Items from a dataset
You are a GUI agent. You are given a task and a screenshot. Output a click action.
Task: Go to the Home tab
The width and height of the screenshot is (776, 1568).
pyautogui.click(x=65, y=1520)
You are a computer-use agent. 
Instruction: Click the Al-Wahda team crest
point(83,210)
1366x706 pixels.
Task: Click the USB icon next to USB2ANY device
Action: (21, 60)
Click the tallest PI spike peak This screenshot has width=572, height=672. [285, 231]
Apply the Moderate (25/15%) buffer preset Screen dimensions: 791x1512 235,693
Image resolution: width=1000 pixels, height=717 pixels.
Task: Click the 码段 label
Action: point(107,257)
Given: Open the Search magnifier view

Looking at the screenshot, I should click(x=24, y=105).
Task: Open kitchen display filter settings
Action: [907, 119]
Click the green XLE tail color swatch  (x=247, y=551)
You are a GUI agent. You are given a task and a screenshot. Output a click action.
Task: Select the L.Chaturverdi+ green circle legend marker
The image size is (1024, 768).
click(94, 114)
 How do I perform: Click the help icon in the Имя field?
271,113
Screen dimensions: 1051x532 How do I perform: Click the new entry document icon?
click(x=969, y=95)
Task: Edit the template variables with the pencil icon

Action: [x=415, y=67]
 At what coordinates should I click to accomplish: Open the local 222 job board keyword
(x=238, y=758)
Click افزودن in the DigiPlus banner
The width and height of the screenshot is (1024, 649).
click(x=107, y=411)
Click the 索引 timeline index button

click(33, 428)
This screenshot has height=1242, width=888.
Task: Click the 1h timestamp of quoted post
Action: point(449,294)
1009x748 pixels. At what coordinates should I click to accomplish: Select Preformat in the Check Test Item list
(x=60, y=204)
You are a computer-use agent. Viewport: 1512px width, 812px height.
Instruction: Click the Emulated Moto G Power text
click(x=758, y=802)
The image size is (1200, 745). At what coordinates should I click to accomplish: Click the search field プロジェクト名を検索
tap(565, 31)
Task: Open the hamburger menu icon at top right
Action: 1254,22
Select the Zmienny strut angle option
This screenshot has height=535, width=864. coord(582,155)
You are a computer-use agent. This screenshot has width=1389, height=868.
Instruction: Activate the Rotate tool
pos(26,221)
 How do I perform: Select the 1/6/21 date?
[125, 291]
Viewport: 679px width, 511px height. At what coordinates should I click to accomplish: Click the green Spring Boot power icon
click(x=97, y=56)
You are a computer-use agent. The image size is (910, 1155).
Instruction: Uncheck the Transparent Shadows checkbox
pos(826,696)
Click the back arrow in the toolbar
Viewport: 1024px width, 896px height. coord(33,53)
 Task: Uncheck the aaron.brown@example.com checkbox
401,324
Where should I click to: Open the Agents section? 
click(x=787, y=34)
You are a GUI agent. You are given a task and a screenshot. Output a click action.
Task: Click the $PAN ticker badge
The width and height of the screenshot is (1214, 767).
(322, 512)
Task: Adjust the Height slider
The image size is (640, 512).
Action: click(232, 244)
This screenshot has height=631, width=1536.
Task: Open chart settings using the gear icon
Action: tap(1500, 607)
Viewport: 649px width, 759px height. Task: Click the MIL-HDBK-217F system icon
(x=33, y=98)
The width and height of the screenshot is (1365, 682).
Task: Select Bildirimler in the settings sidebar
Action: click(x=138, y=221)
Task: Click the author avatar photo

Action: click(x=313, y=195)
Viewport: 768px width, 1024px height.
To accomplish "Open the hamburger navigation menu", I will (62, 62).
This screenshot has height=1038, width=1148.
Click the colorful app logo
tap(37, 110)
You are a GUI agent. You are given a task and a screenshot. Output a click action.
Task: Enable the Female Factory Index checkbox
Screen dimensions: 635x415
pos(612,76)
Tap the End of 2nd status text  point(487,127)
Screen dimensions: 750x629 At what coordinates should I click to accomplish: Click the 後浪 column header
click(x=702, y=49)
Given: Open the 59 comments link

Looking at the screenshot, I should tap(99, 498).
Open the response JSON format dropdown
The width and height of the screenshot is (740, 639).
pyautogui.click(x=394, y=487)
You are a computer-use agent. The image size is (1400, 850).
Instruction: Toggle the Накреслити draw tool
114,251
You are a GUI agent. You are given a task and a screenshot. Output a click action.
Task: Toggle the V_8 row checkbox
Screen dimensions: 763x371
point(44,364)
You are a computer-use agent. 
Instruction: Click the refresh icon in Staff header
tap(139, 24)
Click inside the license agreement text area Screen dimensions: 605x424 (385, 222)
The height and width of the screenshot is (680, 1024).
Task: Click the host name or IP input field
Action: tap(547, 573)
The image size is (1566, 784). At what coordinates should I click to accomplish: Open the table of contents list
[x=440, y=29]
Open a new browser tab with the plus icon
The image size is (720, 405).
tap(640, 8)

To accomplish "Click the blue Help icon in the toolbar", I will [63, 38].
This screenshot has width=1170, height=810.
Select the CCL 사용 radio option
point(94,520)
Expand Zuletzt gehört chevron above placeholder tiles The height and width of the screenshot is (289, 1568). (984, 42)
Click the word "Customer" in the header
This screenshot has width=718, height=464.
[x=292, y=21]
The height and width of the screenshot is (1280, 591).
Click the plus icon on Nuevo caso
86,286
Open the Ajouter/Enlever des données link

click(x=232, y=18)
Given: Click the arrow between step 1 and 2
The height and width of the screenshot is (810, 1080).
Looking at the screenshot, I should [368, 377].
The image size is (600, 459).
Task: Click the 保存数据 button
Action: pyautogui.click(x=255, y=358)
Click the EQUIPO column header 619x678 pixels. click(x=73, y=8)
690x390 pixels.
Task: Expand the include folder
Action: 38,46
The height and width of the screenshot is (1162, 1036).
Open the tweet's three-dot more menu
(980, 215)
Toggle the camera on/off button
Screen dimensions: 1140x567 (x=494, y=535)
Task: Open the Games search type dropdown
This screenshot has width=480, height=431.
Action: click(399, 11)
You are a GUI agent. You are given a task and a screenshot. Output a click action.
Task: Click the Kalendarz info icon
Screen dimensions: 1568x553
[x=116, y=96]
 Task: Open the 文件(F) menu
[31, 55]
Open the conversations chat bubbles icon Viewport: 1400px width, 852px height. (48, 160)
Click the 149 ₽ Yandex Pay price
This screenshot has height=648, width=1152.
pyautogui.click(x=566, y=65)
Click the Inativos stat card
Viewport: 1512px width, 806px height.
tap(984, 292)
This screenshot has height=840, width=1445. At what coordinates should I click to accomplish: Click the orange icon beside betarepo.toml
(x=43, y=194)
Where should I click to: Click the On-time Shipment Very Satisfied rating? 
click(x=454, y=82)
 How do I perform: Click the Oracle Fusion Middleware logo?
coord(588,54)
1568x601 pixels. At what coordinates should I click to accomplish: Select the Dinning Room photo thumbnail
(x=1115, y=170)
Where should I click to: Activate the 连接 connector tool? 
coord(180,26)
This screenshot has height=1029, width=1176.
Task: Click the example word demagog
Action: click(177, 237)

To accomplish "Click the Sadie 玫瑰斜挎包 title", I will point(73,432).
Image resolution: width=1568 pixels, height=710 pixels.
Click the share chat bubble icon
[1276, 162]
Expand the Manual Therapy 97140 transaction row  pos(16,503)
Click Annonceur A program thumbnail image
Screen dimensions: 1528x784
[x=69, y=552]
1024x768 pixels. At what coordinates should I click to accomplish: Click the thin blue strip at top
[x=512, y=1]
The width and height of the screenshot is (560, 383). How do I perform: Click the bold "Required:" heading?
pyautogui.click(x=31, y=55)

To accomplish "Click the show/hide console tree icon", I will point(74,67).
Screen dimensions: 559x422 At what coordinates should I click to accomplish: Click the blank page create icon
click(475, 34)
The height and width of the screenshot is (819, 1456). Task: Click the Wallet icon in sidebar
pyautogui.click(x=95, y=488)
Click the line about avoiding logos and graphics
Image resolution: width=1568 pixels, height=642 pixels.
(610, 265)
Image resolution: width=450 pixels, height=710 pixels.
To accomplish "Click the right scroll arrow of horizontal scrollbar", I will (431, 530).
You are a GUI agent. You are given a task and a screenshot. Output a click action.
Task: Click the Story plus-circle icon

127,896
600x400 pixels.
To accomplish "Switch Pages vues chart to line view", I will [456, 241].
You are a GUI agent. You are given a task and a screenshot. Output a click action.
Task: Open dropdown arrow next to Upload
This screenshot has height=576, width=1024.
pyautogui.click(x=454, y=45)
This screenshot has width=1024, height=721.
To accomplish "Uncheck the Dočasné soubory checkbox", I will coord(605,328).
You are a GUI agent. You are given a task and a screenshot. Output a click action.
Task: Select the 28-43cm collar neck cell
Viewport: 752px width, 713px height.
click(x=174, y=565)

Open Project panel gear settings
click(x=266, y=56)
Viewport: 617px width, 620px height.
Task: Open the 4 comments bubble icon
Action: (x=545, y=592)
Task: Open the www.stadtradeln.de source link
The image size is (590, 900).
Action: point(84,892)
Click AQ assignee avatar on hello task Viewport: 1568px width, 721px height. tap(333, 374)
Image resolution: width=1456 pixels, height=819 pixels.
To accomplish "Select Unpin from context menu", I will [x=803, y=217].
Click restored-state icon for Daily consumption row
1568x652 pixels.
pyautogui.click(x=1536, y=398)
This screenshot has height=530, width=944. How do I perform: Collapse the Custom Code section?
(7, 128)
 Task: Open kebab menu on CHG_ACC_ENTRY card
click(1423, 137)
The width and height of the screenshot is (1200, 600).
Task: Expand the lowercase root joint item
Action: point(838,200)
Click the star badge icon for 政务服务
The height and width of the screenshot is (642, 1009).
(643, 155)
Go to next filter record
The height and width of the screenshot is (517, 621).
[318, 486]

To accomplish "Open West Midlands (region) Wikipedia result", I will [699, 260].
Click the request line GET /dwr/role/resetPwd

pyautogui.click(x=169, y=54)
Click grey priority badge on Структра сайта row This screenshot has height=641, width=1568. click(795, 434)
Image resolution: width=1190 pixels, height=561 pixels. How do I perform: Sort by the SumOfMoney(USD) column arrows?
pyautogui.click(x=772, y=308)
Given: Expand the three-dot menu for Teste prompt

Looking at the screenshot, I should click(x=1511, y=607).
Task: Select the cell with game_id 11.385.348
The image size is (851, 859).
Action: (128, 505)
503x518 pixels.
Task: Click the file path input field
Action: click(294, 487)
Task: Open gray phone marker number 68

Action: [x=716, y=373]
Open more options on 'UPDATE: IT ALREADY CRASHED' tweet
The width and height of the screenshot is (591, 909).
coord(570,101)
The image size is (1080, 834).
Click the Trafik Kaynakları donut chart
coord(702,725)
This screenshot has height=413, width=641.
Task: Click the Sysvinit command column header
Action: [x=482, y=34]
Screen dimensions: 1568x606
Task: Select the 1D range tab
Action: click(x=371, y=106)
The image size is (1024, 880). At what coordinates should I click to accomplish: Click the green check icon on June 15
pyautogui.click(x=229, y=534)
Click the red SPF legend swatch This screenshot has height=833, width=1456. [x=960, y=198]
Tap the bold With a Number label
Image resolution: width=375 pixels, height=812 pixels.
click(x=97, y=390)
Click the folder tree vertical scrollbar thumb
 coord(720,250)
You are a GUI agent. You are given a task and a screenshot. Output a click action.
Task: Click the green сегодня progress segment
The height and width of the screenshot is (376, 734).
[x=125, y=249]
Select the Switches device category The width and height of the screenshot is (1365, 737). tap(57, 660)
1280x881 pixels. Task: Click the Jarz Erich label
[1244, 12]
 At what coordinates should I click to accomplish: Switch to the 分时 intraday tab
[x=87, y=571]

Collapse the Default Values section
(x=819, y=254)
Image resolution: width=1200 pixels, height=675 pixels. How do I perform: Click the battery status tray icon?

■ TASK TO CARRY OUT
Scan the records above for the lines holding "Open Project panel gear settings" and "The image size is (1080, 834).". Transcribe those two and every line between them word for word, and no others.

■ SOLUTION
Open Project panel gear settings
click(x=266, y=56)
Viewport: 617px width, 620px height.
Task: Open the 4 comments bubble icon
Action: (x=545, y=592)
Task: Open the www.stadtradeln.de source link
The image size is (590, 900).
Action: point(84,892)
Click AQ assignee avatar on hello task Viewport: 1568px width, 721px height. tap(333, 374)
Image resolution: width=1456 pixels, height=819 pixels.
To accomplish "Select Unpin from context menu", I will [x=803, y=217].
Click restored-state icon for Daily consumption row
1568x652 pixels.
pyautogui.click(x=1536, y=398)
This screenshot has height=530, width=944. How do I perform: Collapse the Custom Code section?
(7, 128)
 Task: Open kebab menu on CHG_ACC_ENTRY card
click(1423, 137)
The width and height of the screenshot is (1200, 600).
Task: Expand the lowercase root joint item
Action: point(838,200)
Click the star badge icon for 政务服务
The height and width of the screenshot is (642, 1009).
(643, 155)
Go to next filter record
The height and width of the screenshot is (517, 621).
[318, 486]

To accomplish "Open West Midlands (region) Wikipedia result", I will [699, 260].
Click the request line GET /dwr/role/resetPwd

pyautogui.click(x=169, y=54)
Click grey priority badge on Структра сайта row This screenshot has height=641, width=1568. click(795, 434)
Image resolution: width=1190 pixels, height=561 pixels. How do I perform: Sort by the SumOfMoney(USD) column arrows?
pyautogui.click(x=772, y=308)
Given: Expand the three-dot menu for Teste prompt

Looking at the screenshot, I should click(x=1511, y=607).
Task: Select the cell with game_id 11.385.348
The image size is (851, 859).
Action: (128, 505)
503x518 pixels.
Task: Click the file path input field
Action: click(294, 487)
Task: Open gray phone marker number 68

Action: [x=716, y=373]
Open more options on 'UPDATE: IT ALREADY CRASHED' tweet
The width and height of the screenshot is (591, 909).
coord(570,101)
The image size is (1080, 834).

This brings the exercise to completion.